## Requirement
Extend the forum thread about keeping more than one table saw in a shop, starting right after its last sentence.

-------- Extract to read

My introduction into basic woodworking over 60 years ago was old school. You were to learn hand-tools first then move to power tools. At the time I didn't really appreciate it but I do today.


----------



## kizerpea (Dec 2, 2011)

I have 3.. Two I roll out when I need them. Two shapers to.. 1 for styles and one for rails .


----------



## Robinson (Jan 11, 2011)

Here is a big table (4' x 6') for a bench saw I made years ago. Back then I was using it as a primary saw and my 510 Shopsmith as its mate saw. I also added a Craftsman RAS about then. I used to say that you needed at least 1 tablesaw, at least 1 RAS and at least one Shopsmith. I still feel that way if you have the space.


----------



## fartymarty (Apr 30, 2017)

I plan on getting a Incra TS fence. The smallest one available will consume a lot more room than my current Sears TS uses and that's OK, as I've recently freed up some room. However In order to maximize things in the space required just for the Incra TS fence (72" rails) I plan on having a left side router table and a second Sears table saw just for dado work on the right side of my current saw (which will be for ripping and cross cutting). I haven't the room for back to back anything, so no need to recommend that to me. I'll be using an attached fold up out feed table when required. Both saws are left tilting but the blade angle adjustment handles are on opposite sides of the housing (not that I'd probably ever angle the dado blade) so I was thinking of just bolting the two tables together without a spacer (except if some slight shimming was required to get the miter slots parallel). The lower parts of the housings will be 4 3/4" apart if I bolt the cast iron table tops to each other.

----------------
-------- Dataset content

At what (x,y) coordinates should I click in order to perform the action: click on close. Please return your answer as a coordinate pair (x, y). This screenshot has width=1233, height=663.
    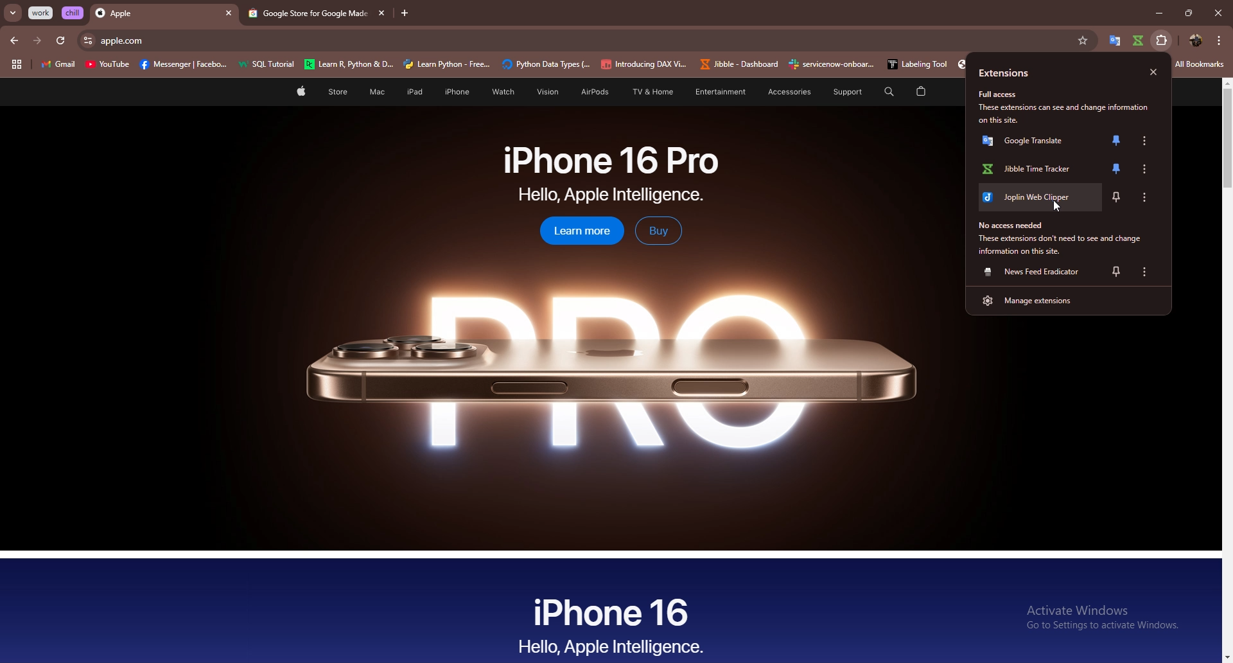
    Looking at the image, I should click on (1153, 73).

----------------

## Task response
I've noticed that those that do put two saws side by side usually put an extension wing in between them. I'm wanting to know if there is an advantage to that…or was it just to allow better access to an adjustment wheel located between the saws?

I'm not that experienced with a table saw yet but I have used it safely so far and still have all my fingers and haven't had any kickback yet. What I'm trying to say here (rather poorly) is that I'm not a beginner, but it's entirely possible that I'm overlooking something that many here will think of right away that is wrong or not optimal with how I propose to put these two saws together.

Thanks for your input in advance.
fm


----------



## rwe2156 (May 7, 2014)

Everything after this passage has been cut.